I need to expose application-wide metrics for Prometheus collection from a Kubernetes application that is deployed with multiple instances, e.g. scaled by Horizontal Pod Autoscaler. The scrape point is exposed by every instance of the pod for fail-over purposes, however I do not want Prometheus to actually call the scrape endpoint on every pod's instance, only one instance at a time and failover to another instance only if necessary.
The statistics is application-wide, not per-pod instance, all instance endpoints report the same data, and calling them in parallel would serve no useful purpose and only increase a workload on the backend system that has to be queried for statistics. I do not want 30 calls to the backend (assuming the app is scaled up to 30 pods) where just one call would suffice.
I hoped that exposing the scrape endpoint as a k8s service (and annotating the service for scraping) should do the trick.
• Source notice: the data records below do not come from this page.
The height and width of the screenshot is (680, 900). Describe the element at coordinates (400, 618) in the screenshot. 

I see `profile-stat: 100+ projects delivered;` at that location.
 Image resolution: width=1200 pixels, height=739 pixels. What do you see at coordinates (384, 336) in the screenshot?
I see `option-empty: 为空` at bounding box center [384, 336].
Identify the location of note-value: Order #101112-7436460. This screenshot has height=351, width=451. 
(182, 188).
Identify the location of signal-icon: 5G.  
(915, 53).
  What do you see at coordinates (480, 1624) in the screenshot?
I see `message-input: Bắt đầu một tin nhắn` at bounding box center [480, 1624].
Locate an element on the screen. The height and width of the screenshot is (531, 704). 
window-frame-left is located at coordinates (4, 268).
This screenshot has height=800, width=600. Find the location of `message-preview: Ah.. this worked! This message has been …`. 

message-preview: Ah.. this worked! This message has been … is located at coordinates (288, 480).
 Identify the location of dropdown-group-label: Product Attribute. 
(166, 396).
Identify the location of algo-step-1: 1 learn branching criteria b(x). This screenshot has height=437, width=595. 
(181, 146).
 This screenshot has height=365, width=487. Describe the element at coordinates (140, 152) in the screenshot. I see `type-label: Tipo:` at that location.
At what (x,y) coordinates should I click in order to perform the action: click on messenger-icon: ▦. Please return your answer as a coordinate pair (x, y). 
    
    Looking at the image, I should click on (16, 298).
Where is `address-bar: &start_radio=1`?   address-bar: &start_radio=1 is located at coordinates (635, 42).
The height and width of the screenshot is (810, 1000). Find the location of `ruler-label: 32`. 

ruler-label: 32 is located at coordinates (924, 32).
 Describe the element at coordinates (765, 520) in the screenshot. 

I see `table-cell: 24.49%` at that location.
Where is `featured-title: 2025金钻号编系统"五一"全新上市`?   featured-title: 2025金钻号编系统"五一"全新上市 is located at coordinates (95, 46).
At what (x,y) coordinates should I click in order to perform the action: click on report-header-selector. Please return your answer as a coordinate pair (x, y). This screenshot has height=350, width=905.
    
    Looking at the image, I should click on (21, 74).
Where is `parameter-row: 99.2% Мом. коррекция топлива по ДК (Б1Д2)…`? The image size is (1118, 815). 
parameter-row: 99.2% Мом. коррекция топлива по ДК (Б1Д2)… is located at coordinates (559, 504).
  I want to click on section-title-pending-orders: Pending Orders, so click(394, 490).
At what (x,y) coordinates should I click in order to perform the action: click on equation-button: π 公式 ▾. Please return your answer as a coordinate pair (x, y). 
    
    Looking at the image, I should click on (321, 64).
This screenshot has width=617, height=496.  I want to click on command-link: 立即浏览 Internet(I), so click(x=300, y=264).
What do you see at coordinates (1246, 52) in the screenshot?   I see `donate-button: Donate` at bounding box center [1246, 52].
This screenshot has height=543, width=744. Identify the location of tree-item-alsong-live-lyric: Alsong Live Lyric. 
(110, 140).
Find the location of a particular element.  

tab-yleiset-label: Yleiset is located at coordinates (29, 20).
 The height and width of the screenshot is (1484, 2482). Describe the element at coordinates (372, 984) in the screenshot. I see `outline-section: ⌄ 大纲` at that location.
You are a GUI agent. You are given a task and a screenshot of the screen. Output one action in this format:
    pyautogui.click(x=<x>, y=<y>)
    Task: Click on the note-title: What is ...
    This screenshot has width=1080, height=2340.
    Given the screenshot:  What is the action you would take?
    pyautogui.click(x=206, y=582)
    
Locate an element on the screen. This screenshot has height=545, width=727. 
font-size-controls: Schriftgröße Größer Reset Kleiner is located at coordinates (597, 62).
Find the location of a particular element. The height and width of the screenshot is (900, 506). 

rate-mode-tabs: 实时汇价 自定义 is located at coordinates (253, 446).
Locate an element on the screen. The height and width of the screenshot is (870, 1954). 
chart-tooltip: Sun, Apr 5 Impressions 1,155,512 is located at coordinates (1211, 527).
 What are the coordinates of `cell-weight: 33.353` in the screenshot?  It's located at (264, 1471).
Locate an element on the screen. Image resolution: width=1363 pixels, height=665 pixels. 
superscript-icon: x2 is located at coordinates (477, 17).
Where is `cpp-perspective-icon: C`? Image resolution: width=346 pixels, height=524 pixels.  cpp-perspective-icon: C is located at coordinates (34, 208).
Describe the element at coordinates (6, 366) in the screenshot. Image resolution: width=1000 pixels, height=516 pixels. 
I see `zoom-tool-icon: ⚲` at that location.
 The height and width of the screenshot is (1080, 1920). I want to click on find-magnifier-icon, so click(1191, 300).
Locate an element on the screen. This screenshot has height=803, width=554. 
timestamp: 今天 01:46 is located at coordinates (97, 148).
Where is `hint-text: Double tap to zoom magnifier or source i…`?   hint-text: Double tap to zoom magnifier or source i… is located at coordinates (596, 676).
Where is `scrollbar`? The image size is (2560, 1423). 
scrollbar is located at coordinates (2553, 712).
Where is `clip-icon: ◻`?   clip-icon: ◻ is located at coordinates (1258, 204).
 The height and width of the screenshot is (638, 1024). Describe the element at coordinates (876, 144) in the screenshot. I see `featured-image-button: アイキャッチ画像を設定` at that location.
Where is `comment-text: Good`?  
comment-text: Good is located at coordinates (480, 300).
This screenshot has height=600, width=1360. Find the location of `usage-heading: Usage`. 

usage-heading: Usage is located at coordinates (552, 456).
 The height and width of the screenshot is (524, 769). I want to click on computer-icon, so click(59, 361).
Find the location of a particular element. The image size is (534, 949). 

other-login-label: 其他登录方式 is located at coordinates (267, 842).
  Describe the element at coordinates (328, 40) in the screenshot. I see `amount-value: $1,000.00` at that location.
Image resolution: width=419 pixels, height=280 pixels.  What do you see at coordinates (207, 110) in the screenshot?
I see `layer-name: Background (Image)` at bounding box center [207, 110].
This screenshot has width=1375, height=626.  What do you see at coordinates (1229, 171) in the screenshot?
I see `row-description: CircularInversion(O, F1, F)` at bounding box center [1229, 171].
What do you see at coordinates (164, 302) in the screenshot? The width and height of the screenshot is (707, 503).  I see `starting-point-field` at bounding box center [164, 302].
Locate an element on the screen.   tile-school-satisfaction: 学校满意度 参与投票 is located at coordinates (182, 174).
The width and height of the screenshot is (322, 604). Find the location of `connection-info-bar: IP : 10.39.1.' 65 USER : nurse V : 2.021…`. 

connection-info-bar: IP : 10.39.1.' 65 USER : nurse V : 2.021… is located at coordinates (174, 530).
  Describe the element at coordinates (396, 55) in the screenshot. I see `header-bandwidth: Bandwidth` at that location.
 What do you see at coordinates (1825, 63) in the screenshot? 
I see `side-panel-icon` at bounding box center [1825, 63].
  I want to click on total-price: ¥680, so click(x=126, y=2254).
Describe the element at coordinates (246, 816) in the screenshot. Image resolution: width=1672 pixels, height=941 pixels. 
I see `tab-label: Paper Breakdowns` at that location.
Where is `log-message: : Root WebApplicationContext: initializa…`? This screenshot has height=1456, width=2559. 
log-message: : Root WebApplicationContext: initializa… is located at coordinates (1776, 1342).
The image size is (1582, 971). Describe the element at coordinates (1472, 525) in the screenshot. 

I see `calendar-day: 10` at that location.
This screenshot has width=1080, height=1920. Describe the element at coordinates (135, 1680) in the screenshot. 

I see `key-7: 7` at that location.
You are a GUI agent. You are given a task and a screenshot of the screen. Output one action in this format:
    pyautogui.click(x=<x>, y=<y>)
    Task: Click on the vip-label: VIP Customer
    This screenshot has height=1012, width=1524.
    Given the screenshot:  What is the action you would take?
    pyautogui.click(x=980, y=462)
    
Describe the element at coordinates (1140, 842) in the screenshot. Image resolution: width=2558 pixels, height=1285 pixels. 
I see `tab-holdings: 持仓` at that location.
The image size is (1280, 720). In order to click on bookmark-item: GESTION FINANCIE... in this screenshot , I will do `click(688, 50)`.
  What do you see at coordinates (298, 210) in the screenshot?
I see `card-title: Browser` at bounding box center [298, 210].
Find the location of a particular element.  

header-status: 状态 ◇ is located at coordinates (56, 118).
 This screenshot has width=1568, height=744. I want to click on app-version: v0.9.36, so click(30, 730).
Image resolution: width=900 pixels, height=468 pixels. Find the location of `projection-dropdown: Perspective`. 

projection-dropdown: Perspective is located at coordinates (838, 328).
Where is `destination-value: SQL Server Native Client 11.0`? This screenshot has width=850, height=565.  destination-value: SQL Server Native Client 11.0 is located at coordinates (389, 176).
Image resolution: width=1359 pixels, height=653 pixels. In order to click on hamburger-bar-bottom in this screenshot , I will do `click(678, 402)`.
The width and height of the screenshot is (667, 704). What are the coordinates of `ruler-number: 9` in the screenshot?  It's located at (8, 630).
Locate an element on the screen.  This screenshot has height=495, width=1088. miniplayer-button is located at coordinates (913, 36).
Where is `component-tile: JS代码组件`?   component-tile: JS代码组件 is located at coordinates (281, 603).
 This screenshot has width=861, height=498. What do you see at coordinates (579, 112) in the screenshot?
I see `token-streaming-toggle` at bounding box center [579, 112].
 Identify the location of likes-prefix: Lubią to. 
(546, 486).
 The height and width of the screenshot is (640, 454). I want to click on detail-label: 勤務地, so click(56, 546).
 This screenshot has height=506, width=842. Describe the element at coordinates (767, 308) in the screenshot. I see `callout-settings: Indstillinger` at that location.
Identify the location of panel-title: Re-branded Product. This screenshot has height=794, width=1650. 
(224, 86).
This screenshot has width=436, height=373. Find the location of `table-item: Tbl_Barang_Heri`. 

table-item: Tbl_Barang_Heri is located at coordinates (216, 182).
However instead of going through the service proxy and let it route the request to one of the pods, Prometheus seems to be going directly to the instances behind the service, and to all of them, rather than only one at a time.
Is there a way to avoid Prometheus calling all the instances, and have it call only one?
The service is defined as:
apiVersion: v1
kind: Service
metadata:
name: k8worker-msvc
labels:
app: k8worker-msvc
annotations:
prometheus.io/scrape: 'true'
prometheus.io/path: '/metrics'
prometheus.io/port: '3110'
spec:
selector:
app: k8worker
type: LoadBalancer
ports:
- protocol: TCP
port: 3110
targetPort: 3110
In case this is not possible, what are my options other than running leader election inside the app and reporting empty metrics data from non-leader instances?
Thanks for advice.